*Task directions:* Tally the lines of these entries that include "date"; respond with only that tally.

(Pixel coordinate grounding data)
((
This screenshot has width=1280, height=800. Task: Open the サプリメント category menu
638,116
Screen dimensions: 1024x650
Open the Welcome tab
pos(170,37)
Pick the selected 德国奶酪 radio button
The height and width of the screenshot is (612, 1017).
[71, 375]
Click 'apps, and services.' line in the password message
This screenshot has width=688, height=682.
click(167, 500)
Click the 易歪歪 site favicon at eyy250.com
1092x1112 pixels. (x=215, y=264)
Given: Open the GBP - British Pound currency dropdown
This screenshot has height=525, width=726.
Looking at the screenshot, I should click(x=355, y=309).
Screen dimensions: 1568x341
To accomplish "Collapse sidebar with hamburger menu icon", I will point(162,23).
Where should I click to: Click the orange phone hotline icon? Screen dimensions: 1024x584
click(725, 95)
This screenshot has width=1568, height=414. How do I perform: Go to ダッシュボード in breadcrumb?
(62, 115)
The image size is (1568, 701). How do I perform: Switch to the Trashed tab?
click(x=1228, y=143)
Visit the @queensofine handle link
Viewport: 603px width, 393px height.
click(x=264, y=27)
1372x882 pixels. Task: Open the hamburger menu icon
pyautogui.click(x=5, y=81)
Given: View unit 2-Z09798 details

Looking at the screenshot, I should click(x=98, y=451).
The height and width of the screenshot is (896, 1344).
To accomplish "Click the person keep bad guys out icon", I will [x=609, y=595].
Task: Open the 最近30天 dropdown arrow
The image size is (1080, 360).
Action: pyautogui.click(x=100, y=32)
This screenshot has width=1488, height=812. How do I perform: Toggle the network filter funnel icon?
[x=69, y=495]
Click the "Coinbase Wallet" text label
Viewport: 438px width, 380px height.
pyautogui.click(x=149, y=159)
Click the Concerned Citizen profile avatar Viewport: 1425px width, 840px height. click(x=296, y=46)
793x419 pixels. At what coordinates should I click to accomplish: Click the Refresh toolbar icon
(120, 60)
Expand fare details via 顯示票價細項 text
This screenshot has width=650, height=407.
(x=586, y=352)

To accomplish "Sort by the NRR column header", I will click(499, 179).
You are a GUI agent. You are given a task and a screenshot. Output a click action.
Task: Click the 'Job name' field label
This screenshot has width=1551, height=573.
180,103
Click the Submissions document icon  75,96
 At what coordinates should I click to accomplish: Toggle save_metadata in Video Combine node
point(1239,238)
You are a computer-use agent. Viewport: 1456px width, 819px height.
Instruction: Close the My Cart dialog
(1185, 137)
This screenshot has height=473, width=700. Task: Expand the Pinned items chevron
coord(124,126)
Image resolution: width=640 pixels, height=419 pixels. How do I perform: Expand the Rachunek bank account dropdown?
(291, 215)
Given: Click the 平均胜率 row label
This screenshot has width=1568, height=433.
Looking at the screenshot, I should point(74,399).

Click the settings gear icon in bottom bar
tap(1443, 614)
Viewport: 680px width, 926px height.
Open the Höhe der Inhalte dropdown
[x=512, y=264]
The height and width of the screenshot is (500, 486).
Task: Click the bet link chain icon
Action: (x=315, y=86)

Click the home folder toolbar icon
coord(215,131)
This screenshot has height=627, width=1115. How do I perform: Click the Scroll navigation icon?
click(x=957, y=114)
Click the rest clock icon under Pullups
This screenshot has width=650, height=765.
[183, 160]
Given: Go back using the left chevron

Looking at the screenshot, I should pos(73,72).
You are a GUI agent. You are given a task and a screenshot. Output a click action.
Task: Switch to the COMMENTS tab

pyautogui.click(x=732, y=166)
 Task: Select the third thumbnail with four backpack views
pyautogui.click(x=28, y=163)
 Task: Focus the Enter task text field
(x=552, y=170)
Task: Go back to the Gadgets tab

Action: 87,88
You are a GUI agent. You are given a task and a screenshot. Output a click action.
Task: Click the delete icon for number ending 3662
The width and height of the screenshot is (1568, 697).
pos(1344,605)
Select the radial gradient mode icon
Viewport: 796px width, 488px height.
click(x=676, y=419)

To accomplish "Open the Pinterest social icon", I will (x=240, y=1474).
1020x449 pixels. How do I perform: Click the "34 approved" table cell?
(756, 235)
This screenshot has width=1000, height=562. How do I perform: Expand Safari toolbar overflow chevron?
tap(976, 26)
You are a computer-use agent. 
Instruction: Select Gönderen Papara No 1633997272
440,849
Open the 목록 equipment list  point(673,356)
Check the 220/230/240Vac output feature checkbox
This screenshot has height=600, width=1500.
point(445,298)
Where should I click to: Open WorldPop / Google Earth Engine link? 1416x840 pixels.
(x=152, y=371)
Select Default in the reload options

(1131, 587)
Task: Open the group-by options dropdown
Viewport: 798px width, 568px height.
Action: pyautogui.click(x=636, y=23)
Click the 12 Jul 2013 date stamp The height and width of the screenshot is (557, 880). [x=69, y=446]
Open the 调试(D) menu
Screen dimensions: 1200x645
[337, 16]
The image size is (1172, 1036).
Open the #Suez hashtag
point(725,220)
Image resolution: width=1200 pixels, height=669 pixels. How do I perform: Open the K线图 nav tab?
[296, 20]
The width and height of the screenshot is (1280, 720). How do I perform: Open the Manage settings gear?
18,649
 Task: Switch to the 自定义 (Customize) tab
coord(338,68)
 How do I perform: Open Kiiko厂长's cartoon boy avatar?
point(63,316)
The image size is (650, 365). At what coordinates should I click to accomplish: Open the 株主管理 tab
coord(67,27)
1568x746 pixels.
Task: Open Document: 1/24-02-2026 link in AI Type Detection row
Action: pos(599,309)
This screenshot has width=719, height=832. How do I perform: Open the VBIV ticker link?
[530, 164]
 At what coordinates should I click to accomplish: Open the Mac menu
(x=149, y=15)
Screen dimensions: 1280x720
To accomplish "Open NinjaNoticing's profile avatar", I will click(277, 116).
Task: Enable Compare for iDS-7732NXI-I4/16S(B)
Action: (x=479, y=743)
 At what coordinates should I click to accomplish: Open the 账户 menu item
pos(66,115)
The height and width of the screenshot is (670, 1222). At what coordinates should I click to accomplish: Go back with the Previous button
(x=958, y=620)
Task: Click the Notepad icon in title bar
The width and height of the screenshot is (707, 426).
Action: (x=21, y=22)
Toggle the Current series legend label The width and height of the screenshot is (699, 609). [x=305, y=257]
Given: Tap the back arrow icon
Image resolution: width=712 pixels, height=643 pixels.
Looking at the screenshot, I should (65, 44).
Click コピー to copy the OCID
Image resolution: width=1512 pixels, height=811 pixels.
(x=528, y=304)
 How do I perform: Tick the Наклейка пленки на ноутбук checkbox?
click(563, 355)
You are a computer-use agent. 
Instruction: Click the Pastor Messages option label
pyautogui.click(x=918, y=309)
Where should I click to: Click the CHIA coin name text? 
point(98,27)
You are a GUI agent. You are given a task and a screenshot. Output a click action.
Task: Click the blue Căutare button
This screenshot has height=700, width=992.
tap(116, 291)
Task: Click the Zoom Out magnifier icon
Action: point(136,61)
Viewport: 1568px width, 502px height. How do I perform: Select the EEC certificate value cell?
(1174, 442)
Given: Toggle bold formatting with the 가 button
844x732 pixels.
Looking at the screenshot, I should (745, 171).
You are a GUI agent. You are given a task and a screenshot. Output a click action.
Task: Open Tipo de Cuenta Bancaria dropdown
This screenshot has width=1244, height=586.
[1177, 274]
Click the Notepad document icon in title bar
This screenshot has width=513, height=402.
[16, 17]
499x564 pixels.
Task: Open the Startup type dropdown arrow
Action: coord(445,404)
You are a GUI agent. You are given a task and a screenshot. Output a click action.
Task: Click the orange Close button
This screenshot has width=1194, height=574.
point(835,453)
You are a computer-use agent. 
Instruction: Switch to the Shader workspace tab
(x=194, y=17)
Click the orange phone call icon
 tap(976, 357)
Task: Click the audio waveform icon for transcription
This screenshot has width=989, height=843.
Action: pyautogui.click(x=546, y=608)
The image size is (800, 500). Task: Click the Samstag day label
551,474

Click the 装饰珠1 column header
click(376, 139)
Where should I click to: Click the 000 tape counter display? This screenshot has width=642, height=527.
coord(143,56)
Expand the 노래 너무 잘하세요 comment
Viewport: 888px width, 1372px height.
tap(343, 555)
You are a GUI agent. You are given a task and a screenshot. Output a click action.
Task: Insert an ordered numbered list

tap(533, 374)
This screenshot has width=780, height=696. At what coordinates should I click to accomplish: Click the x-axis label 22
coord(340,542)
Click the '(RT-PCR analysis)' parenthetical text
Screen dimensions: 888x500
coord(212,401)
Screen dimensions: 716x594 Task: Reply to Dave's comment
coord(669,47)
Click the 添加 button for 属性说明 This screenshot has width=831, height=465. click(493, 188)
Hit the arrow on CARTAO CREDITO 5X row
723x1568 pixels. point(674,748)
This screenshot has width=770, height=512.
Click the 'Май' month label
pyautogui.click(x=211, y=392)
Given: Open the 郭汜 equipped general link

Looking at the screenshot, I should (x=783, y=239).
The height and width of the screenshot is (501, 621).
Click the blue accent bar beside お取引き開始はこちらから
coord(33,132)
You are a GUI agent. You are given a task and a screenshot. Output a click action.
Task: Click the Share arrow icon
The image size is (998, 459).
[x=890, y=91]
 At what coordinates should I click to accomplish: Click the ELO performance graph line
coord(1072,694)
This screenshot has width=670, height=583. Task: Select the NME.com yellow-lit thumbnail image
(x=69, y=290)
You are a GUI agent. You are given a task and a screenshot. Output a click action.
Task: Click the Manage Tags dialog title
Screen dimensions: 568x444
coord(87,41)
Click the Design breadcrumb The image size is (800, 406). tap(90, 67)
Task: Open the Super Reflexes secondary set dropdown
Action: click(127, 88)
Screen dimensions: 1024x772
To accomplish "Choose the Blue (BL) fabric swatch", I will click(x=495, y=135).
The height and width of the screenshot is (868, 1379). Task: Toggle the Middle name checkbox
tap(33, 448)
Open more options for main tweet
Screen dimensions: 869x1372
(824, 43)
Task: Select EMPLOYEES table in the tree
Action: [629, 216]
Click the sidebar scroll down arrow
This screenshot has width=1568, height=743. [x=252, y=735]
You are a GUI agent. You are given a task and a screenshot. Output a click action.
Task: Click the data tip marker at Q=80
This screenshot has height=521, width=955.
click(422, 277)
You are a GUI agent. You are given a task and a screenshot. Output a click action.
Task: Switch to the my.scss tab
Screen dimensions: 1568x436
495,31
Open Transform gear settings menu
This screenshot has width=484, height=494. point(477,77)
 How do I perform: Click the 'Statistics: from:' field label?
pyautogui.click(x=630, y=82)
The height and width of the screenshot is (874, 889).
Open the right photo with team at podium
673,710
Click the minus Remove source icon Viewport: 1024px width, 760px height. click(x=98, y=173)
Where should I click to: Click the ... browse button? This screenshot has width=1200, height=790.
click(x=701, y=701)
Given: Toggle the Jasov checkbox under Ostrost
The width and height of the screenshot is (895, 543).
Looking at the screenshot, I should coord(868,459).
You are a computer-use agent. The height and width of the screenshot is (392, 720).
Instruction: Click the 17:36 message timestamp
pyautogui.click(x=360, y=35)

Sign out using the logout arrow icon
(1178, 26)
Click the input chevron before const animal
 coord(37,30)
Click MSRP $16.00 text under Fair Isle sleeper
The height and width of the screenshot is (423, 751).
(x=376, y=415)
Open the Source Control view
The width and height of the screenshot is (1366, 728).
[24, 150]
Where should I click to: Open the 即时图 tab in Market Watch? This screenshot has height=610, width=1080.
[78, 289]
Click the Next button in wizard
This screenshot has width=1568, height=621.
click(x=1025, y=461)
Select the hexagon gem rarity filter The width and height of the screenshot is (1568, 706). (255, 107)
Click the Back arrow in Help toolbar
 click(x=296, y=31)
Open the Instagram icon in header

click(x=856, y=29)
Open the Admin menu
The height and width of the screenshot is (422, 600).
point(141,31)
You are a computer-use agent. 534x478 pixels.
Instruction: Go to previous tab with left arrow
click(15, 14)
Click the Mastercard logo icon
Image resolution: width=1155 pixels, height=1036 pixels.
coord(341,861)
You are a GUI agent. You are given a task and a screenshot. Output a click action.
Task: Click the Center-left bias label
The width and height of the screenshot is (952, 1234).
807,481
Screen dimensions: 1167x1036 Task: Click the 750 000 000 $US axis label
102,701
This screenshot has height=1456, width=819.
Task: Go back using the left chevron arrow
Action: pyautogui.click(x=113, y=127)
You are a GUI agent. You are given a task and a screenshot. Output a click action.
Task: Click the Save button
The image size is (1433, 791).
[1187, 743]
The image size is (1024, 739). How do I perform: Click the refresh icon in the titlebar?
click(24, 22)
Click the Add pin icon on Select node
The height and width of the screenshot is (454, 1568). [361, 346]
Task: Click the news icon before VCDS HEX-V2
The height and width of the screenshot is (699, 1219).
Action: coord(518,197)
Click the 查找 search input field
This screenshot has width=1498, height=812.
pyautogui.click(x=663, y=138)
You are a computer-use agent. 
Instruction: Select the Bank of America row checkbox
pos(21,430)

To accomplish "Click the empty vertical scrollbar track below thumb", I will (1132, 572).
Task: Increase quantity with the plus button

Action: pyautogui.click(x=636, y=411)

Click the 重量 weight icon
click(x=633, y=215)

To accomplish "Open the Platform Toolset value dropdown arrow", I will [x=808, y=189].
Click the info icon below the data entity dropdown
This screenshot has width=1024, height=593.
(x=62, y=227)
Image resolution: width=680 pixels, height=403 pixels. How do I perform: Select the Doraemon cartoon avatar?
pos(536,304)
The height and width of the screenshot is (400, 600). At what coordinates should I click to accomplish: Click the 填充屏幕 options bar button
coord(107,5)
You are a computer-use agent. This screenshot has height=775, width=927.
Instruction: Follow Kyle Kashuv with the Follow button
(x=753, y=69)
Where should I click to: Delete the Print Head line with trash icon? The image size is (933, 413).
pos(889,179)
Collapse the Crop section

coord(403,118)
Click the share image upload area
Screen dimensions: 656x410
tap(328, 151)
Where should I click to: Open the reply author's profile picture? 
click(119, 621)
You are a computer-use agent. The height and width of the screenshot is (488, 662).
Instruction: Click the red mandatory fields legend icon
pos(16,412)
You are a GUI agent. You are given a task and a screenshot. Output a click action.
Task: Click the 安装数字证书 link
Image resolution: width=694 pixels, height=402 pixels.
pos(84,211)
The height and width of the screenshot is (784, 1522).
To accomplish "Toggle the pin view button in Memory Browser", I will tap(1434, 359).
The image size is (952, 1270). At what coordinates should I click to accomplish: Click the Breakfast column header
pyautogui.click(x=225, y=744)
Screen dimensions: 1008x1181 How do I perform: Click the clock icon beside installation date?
))
*Answer section:* 2